## Obiettivo 1
Elenca tutti i verbi all'imperfetto che nel brano descrivono ciò che faceva il padre del protagonista.
## Obiettivo 2
Cita dal brano, senza alcuna modifica, il passo compreso tra "È tutto quello" e "ma una delusione.", estremi inclusi.

## Testo di lettura

Sentiamoci liberi di vivere come in un film! Che la vita è bella e se ti impegni puoi vincere perfino l’oscar.
Poi si è passati a parlare più in dettaglio del personaggio.
-È tutto liquido. Io in questo liquido ci nuoto- Un inno al menefreghismo? Lui su questo sa molto. Col protagonista ho voluto dargli una valenza molto contraria rispetto alla mia. G è uno che dice qui ormai sul mondo non ci capisco più niente. Allora lui sta sul balcone con la sigaretta e sì, se lui c’ha l'estetista l'acido ialuronico, l'amichetta del sabato sera e dice a me,non me ne frega niente, gioca a calcetto, fa un passo indietro rispetto ai tempi.
È tutto quello che io ho sempre detestato delle persone ma l'ho voluto mettere come protagonista del libro. Per me è uno sconfitto perché rinuncia a capire e rinuncia a vivere. Però mi piaceva questo personaggio così lontano da me e sarebbe stato troppo facile fare un selfie. Non è un selfie, non è un selfie, questo sicuramente
Lui ha un padre che è il contrario di lui ,ha un padre che credeva nella politica, nel volontariato, gli regalava i libri, leggeva i libri, comprava la Repubblica, gliela portava, aveva la foto di Berlinguer in casa. Quindi ha un padre. Sì, sì.
Lui invece guarda sta gente. Infatti c'è una battuta dice “Io a Enrico Berlinguer preferisco Moana Pozzi”. Ok, in quel momento, perché lui proprio ci rinuncia, non è una sconfitta ma una delusione.
Forse di quegli anni lì, probabilmente.

Dati per la localizzazione di parole ed elementi
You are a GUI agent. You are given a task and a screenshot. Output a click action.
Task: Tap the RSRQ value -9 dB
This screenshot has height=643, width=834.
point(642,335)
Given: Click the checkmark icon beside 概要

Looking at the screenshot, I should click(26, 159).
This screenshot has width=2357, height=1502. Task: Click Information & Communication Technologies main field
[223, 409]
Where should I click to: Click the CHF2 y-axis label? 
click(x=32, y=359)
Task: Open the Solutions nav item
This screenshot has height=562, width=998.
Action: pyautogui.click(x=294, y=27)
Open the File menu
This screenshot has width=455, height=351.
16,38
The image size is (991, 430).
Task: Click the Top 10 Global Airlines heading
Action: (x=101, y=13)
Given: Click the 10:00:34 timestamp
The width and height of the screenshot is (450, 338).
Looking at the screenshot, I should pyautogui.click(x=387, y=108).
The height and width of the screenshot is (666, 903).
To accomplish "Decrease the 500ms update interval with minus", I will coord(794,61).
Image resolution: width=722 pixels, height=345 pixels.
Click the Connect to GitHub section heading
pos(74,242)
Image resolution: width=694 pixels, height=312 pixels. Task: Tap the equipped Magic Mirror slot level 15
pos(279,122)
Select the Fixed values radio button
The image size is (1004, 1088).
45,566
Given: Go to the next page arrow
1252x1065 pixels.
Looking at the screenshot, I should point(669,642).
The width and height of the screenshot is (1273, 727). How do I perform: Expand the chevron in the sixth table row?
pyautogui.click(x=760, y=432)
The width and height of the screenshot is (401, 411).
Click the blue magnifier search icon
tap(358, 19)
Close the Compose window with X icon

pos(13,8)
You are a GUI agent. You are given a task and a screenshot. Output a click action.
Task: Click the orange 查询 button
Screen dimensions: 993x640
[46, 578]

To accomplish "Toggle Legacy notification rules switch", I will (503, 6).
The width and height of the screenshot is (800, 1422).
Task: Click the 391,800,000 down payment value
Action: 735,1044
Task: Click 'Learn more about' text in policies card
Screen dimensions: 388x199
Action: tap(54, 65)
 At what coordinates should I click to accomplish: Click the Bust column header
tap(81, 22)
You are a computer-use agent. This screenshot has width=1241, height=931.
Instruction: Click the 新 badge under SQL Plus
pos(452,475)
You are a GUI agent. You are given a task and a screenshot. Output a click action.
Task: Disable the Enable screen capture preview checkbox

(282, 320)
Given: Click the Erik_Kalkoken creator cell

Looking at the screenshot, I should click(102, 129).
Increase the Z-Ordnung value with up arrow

## Risultato 1
credeva, regalava, leggeva, comprava, portava, aveva

## Risultato 2
È tutto quello che io ho sempre detestato delle persone ma l'ho voluto mettere come protagonista del libro. Per me è uno sconfitto perché rinuncia a capire e rinuncia a vivere. Però mi piaceva questo personaggio così lontano da me e sarebbe stato troppo facile fare un selfie. Non è un selfie, non è un selfie, questo sicuramente
Lui ha un padre che è il contrario di lui ,ha un padre che credeva nella politica, nel volontariato, gli regalava i libri, leggeva i libri, comprava la Repubblica, gliela portava, aveva la foto di Berlinguer in casa. Quindi ha un padre. Sì, sì.
Lui invece guarda sta gente. Infatti c'è una battuta dice “Io a Enrico Berlinguer preferisco Moana Pozzi”. Ok, in quel momento, perché lui proprio ci rinuncia, non è una sconfitta ma una delusione.